El edificio conocido como 'Casa del campo' que ha va a adquirir el Ayuntamiento de Salamanca.

La empresa, una oficina de ingeniería con seis trabajadores, se niegan a dejar la sede el 1 de diciembre porque ni está cerrada la venta ni se cumple con el plazo de tres meses para trasladarse.
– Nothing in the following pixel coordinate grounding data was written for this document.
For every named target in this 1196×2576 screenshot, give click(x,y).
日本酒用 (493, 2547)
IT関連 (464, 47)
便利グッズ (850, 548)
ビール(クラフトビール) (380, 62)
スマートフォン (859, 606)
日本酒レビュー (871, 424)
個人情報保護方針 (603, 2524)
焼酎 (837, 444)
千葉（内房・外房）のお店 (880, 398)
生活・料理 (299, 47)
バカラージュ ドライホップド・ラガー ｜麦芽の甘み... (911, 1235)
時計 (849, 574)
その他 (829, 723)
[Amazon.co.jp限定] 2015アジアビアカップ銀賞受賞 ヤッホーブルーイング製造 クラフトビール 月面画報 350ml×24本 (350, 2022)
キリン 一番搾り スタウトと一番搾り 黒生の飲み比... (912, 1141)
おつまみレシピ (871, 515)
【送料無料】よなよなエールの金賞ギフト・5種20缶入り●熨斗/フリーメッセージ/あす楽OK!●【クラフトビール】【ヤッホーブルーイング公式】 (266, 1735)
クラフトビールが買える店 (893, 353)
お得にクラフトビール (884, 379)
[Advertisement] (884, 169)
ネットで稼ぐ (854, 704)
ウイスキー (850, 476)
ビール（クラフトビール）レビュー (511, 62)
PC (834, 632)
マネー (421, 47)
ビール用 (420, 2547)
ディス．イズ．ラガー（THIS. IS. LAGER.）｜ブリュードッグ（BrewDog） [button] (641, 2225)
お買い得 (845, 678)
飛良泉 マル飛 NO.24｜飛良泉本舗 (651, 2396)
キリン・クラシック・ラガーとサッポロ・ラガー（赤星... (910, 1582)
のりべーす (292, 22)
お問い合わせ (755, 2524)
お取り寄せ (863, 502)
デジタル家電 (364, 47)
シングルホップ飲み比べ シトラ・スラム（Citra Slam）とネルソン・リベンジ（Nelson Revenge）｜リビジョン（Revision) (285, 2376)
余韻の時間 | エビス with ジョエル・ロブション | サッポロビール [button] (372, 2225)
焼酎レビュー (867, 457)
Una de las empresas afectadas por el negocio del Ayuntamiento de Salamanca con la Remolachera, la venta del edificio conocido como 'Casa del Campo', se ha negado a abandonar el edificio, lo que puede frustrar una operación de 800.000 euros en la que hay en juego fondos europeos otorgados para desarrollar el Tormes+. El motivo es que la actual propietaria del edificio ha exigido a sus inquilinos que se marchen antes del 1 de diciembre para entregar el inmueble libre, pero lo que pretende va contra los derechos de las empresas que están allí alojadas.

 

Como ya informó TRIBUNA, hace unos días la propiedad del edificio, la cooperativa remolachera, comunicó por carta a los inquilinos que tenían que marcharse antes del 1 de diciembre. La comunicación se hizo el 3 de septiembre. Según el contrato de alquiler, los titulares tienen tres meses de plazo para abandonar las oficinas una vez los propietarios vendan el edificio. Sin embargo, la operación no se ha formalizado, sólo hay un acuerdo, pero no escrituras. Y tampoco se cumplen los tres meses de plazo para desalojar.

 

Por este motivo, una de las empresas, el despacho de ingeniería Calabrés-Tomé Ingenieros, se ha plantado. Su CEO, Sergio Calabrés, se ha puesto en contacto con TRIBUNA para explicar su caso y, además, ha mandado una carta a todos los medios de comunicación denunciando su situación. Calabrés ha confirmado a este medio que ha comunicado por burofax a Remolachera que no se marcharán de las oficinas hasta que le muestren una escritura de compra-venta y que no dan por válido el mero acuerdo verbal entre propiedad y Ayuntamiento.

 

Además, esta oficina de ingenieros, que da trabajo a seis personas jóvenes con titulaciones superiores, ha lamentado la falta de apoyo del Ayuntamiento de Salamanca en este tema. Asegura que se ha puesto en contacto con el consistorio pidiendo una solución y que "la única que se nos ofrece es la venta o alquiler de locales en bruto propiedad del Patronato Municipal de Vivienda y Urbanismo, de dudosa viabilidad para nuestro negocio por su tamaño y/o emplazamiento".

 

"Resulta difícil entender que programas públicos dirigidos a fomentar la futura e hipotética creación de nuevas empresas y puestos de trabajo se hagan a costa de sacrificar o poner en peligro los que ya existen de hecho en el contexto económico tan problemático que todos conocemos", asegura, una contradicción que pone en entredicho no sólo las políticas de emprendimiento del consistorio, sino también su sensibilidad hacia la creación de empresas y el empleo joven y cualificado en Salamanca.